--- PROBLEM STATEMENT ---
Copy nothing but the lines from the line with "Where should I" to the end of the records, retyped exactly. Pictures stay out.

[Stored data]
- Opening Delimiter -

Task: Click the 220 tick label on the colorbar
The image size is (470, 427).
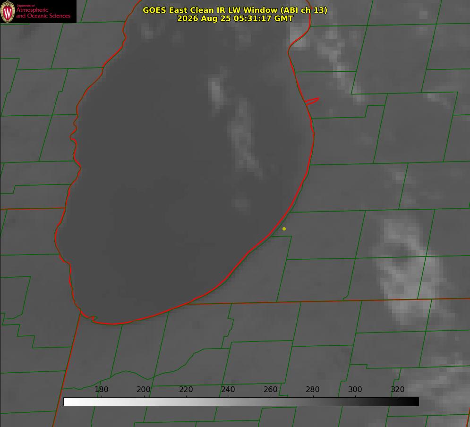Action: (186, 389)
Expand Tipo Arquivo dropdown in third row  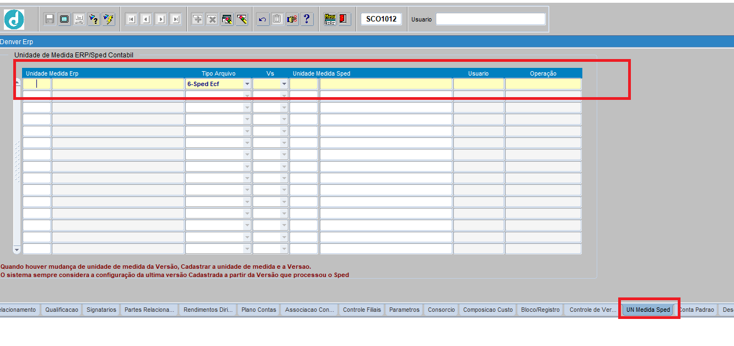pyautogui.click(x=247, y=108)
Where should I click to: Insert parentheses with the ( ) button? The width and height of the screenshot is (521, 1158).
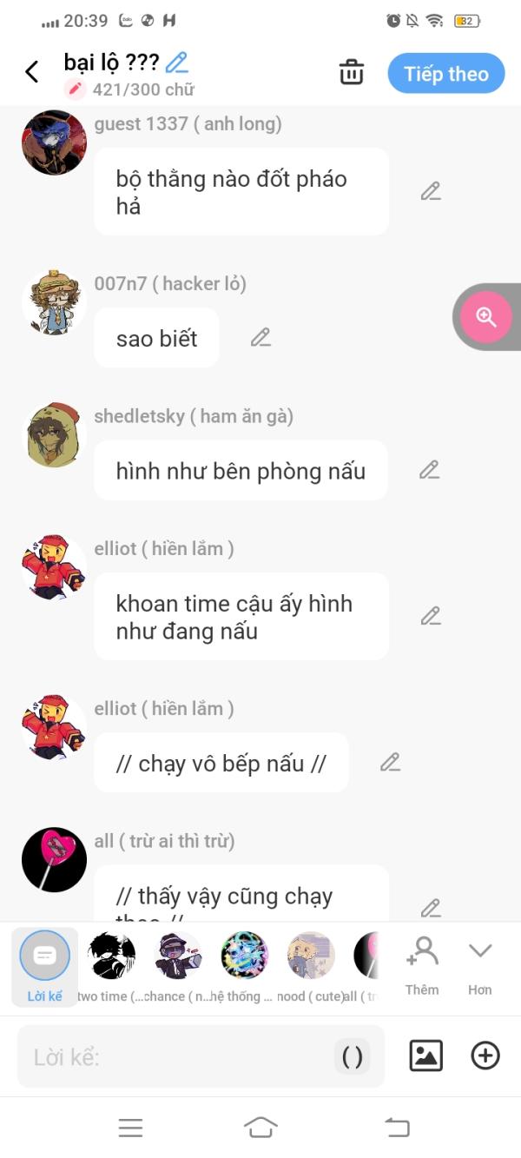(353, 1056)
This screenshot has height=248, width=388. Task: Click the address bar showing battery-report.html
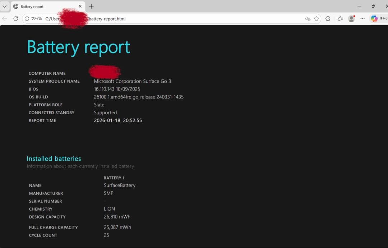(x=108, y=19)
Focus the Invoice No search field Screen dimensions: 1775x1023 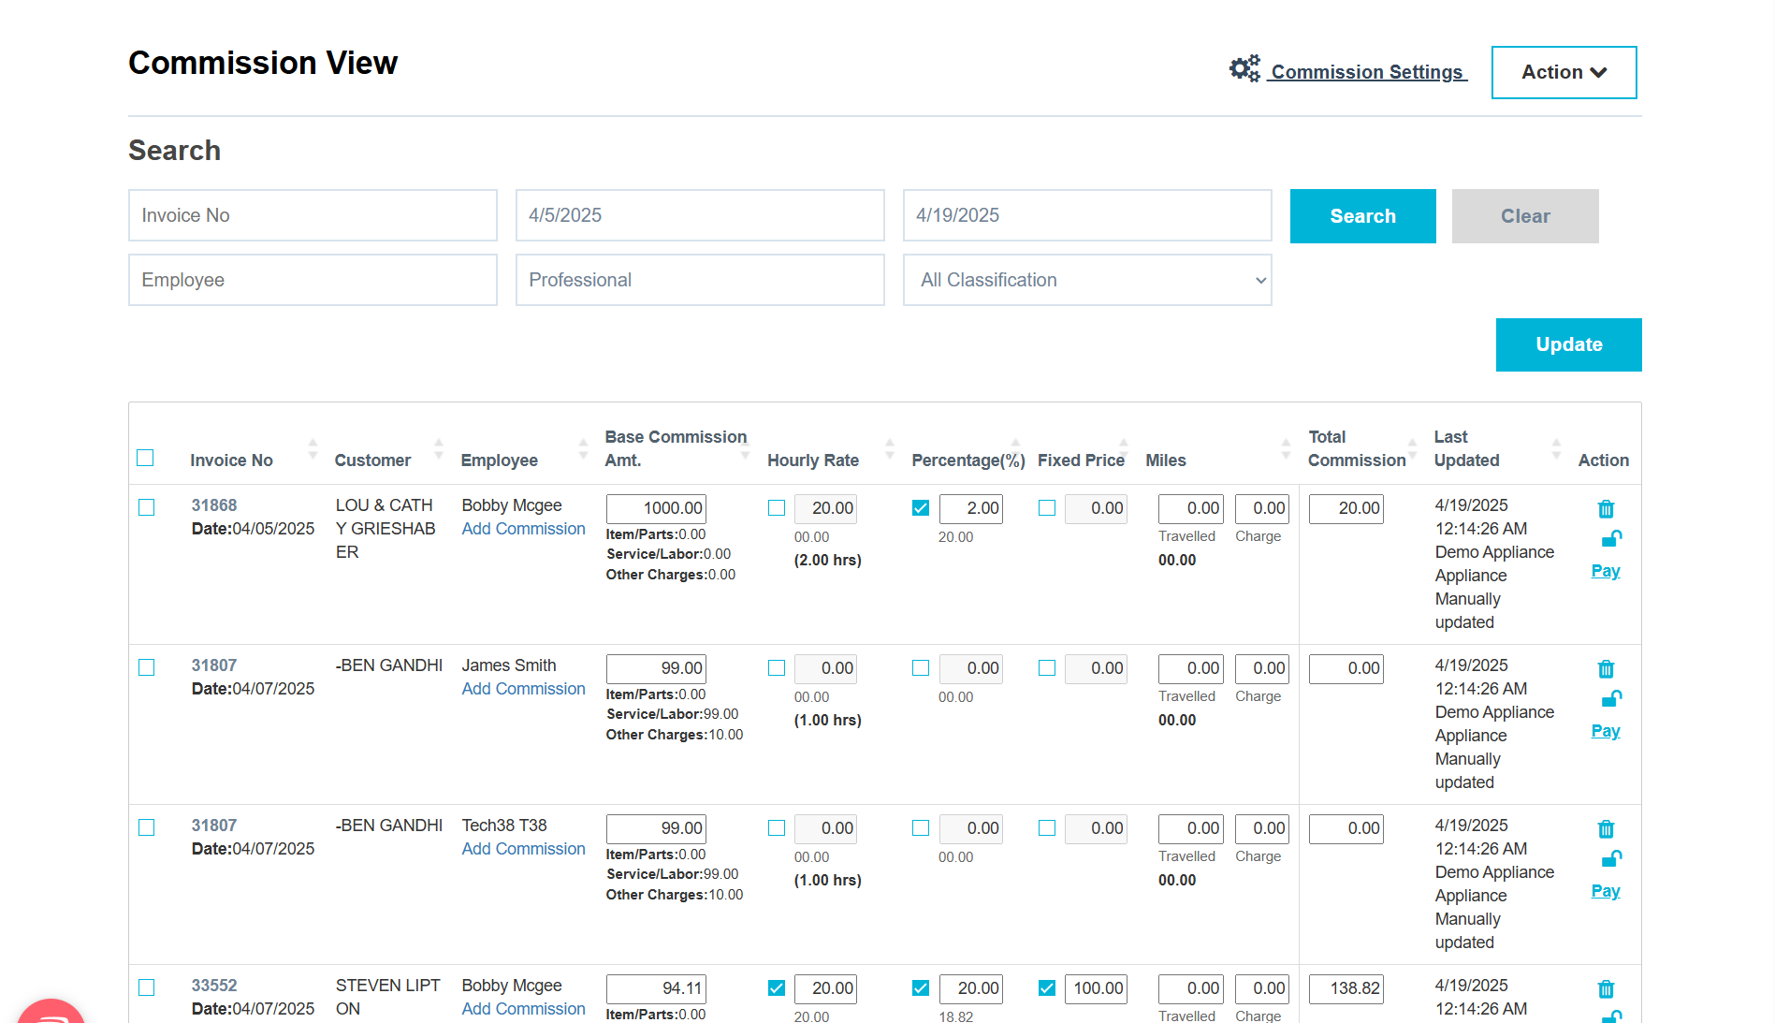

- Closing Delimiter -

--- WRITTEN REPLY ---
Where should I click to: Insert parentheses with the ( ) button? The width and height of the screenshot is (521, 1158).
(353, 1056)
This screenshot has height=248, width=388. Task: Click the address bar showing battery-report.html
(x=108, y=19)
Focus the Invoice No search field Screen dimensions: 1775x1023 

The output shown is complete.